As the crowd surges down the hill, an Amish family walks through their field across the road from the school, the men's heads bowed beneath their straw hats. They walk on without stopping, without turning to look -- intent, it seems, on moving only forward.

Behind a rusty gate, the cordoned-off school stands, its shattered windows and front door boarded up. A swing set hangs empty in the shade of a maple already turning gold.

Up on the main road, Dave Nissley, a landscaper who lives near several of the Amish families whose children were shot, makes his way through the throng of television cameras and reporters with a jug of fresh-pressed cider and a box of doughnuts. He approaches the journalists one by one with what he describes as a special request. "We're hearing word that that group that protests against homosexuals at funerals is planning to come here," he says. "Please, can we ask you, if they show up, don't give them publicity, don't put their faces on TV. These families don't deserve this."

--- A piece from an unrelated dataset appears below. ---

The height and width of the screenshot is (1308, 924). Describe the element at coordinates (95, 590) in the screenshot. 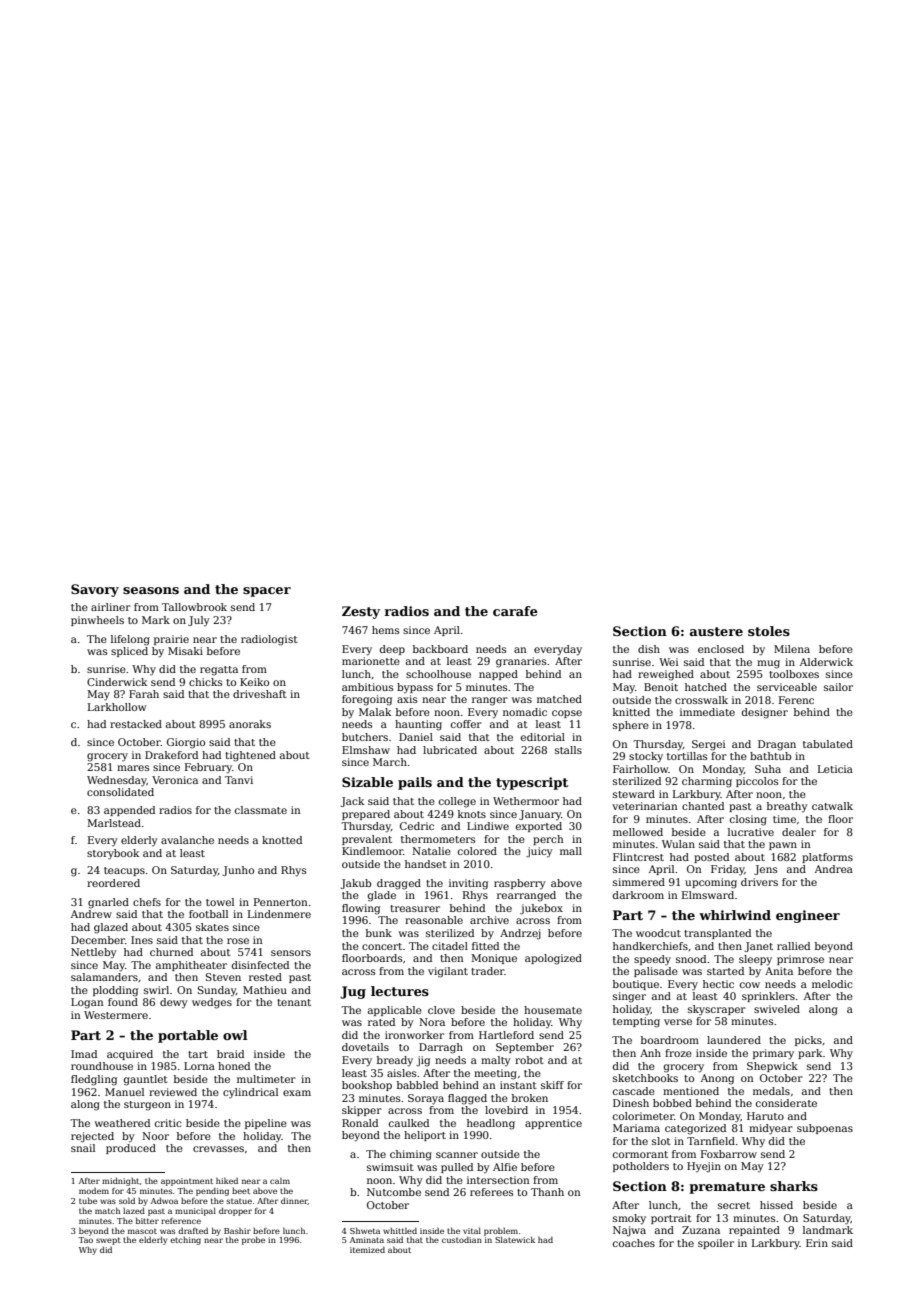

I see `Savory` at that location.
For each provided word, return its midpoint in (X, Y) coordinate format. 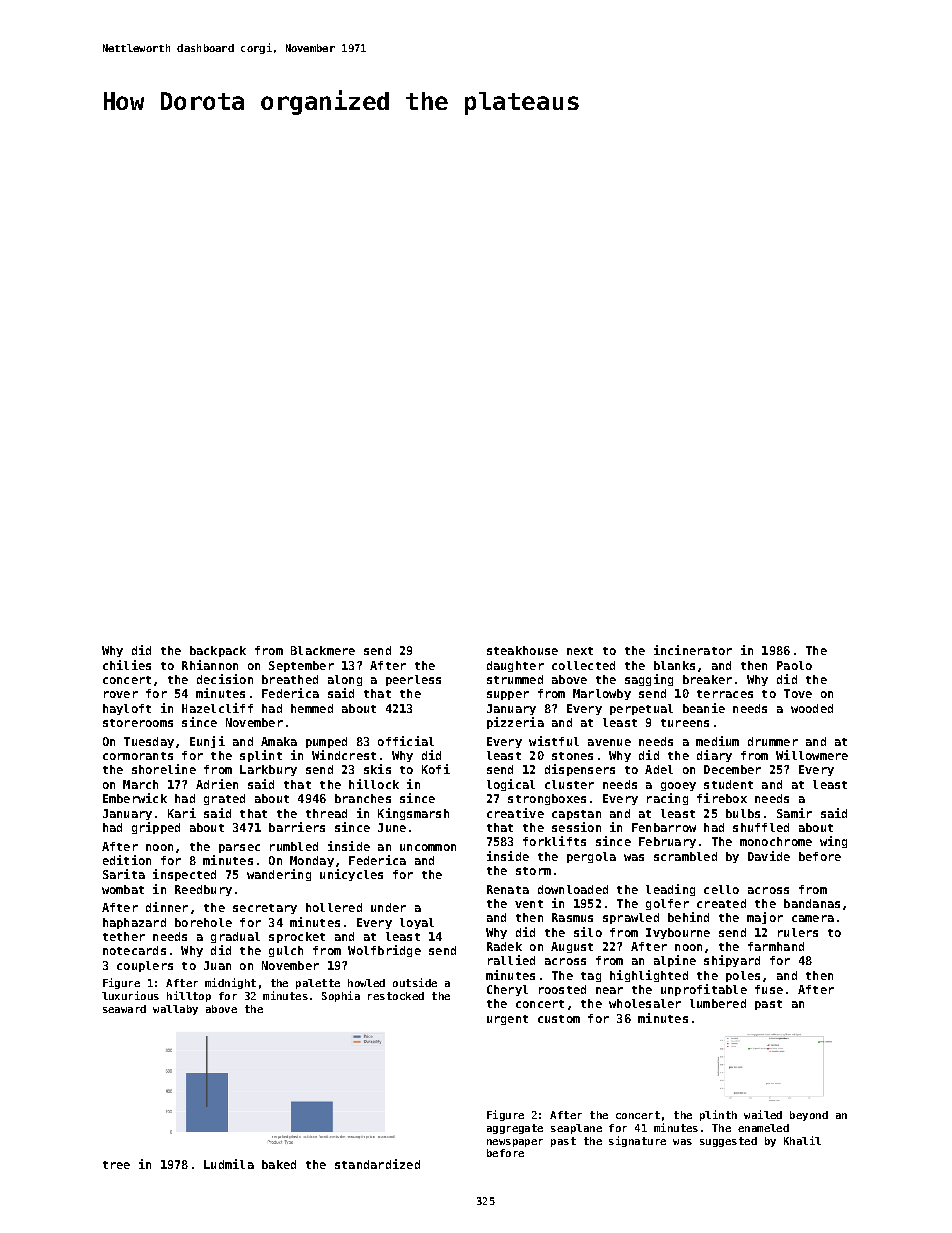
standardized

His children's Amish playmates have been sleeping on his living room floor, Nissley says, while their parents tend to friends who lost two daughters in the massacre. "We're part of each other's lives," he explains.

An Amish man makes his own way through the same crowd of strangers, introducing himself merely as Amos. Four funerals, he says, were going to be held the next day in the homes of the dead children. This road would have to be clear then, he says almost apologetically.

The TV trucks with their loud generators and the photographers with their clicking cameras might spook the horses. It would be safest for everyone just to watch from a distance.